De acuerdo con la denuncia penal, los empleados de la compañía no identificada recibieron un correo electrónico de rescate titulado “Su red ha sido penetrada” el pasado 25 de noviembre.
El mensaje afirmaba que todos los administradores de IT habían sido bloqueados de sus cuentas y que las copias de seguridad del servidor se habían eliminado para hacer imposible la recuperación de datos.
El correo también amenazaba con cerrar 40 servidores aleatorios en la red de la empresa diariamente durante los siguientes 10 días a menos que se pagara un rescate de aproximadamente $750,000 dólares en bitcoins.
El plan
De acuerdo con la investigación del FBI en Newark, el ingeniero accedió de forma remota a los sistemas de la empresa sin autorización mediante una cuenta de administrador entre el 9 y el 25 de noviembre de 2023.
Luego programó tareas en el dominio controlado de la empresa para cambiar las contraseñas de la cuenta de administrador, 13 cuentas de administrador de dominio y 301 cuentas de usuario de dominio a la cadena de texto “TheFr0zenCrew!”.
La denuncia penal alega que también sistematizó tareas para cambiar las contraseñas de dos cuentas de administrador local, lo que afectaría a 254 servidores, y de dos cuentas de administrador local más, lo que afectaría a 3,284 estaciones de trabajo en la red de su empleador.
Además, programó algunas tareas para apagar servidores y estaciones de trabajo al azar durante varios días en diciembre de 2023.
El caso es un ejemplo de amenaza provocada por lo que se conoce como “insider”, o persona con información privilegiada que usa su acceso autorizado para afectar intencional o accidentalmente a las organizaciones, y que según datos de Verizon son la causa de una tercera parte de los incidentes de seguridad.
Tan solo en 2023, el costo promedio total de este tipo de amenazas alcanzó los $16.2 millones de dólares (mdd), el doble que los $8.3 mdd registrados en 2018, según el Informe global sobre el costo de las amenazas internas del Ponemon Institute.
El error por el que lo descubrieron
Durante el análisis forense, los investigadores encontraron que, mientras planeaba su plan de extorsión, Rhyne supuestamente usó una máquina virtual oculta a la que accedió usando su cuenta y computadora portátil para buscar en la web el 22 de noviembre información sobre cómo eliminar cuentas de dominio, borrar registros de Windows y cambiar las contraseñas de los usuarios de dominio usando la línea de comandos.

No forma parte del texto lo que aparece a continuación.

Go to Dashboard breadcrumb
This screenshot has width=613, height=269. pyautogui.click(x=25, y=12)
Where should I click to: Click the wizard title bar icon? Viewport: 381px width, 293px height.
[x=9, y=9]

El 15 de noviembre, Rhyne también realizó búsquedas similares en su computadora portátil, incluidas “línea de comandos para cambiar la contraseña del administrador local” y “línea de comandos para cambiar de forma remota la contraseña del administrador local”.
En la denuncia penal se lee que “al cambiar las contraseñas de administrador y usuario y apagar los servidores de Víctima-1 [como nombra al empleador], las tareas programadas fueron diseñadas colectivamente y tenían la intención de negar a Víctima-1 el acceso a sus sistemas y datos”.

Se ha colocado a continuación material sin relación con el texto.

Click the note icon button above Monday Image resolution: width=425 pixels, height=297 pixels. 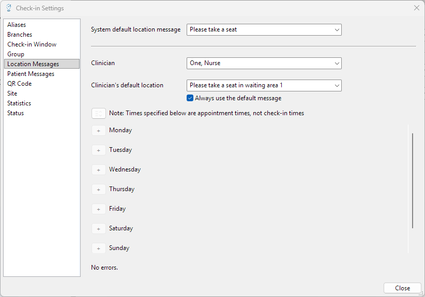98,113
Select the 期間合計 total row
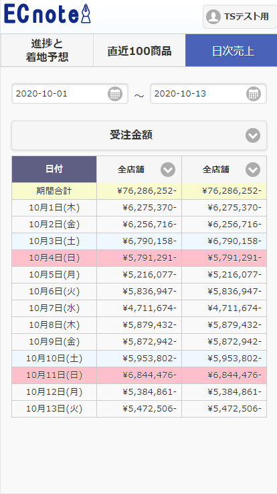This screenshot has height=494, width=277. (139, 191)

El 25 de noviembre de 2023, agrega, los administradores de red empleados en Victim-1 comenzaron a recibir notificaciones de restablecimiento de contraseña para una cuenta de administrador de dominio de Victim-1, así como para cientos de cuentas de usuario de Victim-1.

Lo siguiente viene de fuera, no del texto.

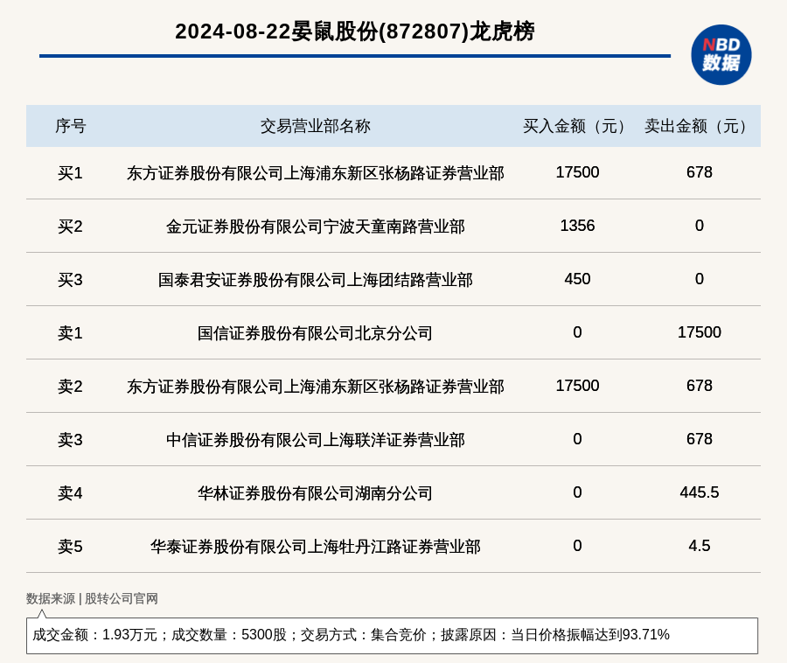787x663 pixels.
Task: Click the 数据来源 股转公司官网 source text
Action: point(92,598)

Poco después, los administradores de red de la compañía descubrieron que todas las demás cuentas de administrador de dominio habían sido eliminadas, lo que les negaba el acceso a las redes informáticas.
Rhyne fue arrestado en Missouri el martes 27 de agosto y fue liberado después de su comparecencia inicial en el tribunal federal de Kansas City. Los cargos de extorsión, daño intencional a la computadora y fraude electrónico conllevan una pena máxima de 35 años de prisión y una multa de $750,000.